Exercise prompt ::
Report every line in the listing below where the string "will" shows up.

Data extracts ::
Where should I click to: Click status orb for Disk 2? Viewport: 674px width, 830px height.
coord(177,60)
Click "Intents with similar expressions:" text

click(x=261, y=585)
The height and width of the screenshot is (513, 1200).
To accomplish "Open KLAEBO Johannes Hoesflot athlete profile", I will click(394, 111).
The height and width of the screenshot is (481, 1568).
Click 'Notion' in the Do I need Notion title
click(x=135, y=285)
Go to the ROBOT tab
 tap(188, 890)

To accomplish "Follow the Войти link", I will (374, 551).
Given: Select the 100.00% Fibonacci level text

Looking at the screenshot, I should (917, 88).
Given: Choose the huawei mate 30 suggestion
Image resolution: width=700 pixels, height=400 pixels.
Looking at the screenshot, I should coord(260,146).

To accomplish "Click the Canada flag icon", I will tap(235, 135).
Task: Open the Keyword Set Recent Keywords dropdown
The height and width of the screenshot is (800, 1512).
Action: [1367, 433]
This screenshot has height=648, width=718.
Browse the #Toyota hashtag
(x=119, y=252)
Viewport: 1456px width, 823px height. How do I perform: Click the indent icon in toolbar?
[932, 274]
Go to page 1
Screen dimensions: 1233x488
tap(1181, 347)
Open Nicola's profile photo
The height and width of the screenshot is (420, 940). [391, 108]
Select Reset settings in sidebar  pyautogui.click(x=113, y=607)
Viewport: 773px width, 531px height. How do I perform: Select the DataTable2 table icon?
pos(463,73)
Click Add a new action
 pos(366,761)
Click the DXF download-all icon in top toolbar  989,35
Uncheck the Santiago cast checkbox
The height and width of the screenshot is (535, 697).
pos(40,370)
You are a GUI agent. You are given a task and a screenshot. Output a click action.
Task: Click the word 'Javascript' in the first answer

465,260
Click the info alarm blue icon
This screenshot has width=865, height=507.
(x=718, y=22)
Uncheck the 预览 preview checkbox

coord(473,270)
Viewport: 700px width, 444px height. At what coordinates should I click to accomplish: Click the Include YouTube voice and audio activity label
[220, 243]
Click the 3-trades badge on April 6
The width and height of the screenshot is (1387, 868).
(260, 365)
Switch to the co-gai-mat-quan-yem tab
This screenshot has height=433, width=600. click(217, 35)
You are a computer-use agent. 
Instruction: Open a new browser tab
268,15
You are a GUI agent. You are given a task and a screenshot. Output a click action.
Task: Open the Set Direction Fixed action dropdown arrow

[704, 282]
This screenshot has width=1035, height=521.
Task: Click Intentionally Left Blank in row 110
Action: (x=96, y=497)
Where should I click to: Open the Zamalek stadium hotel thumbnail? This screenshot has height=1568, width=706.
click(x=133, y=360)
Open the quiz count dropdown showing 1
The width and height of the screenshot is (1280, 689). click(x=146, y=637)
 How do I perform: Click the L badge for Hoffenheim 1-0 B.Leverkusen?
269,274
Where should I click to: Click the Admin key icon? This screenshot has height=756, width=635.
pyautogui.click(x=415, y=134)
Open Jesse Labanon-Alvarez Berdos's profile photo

Written response ::
To accomplish "Open KLAEBO Johannes Hoesflot athlete profile", I will click(394, 111).
To accomplish "Follow the Войти link", I will (374, 551).
To accomplish "Click the Canada flag icon", I will tap(235, 135).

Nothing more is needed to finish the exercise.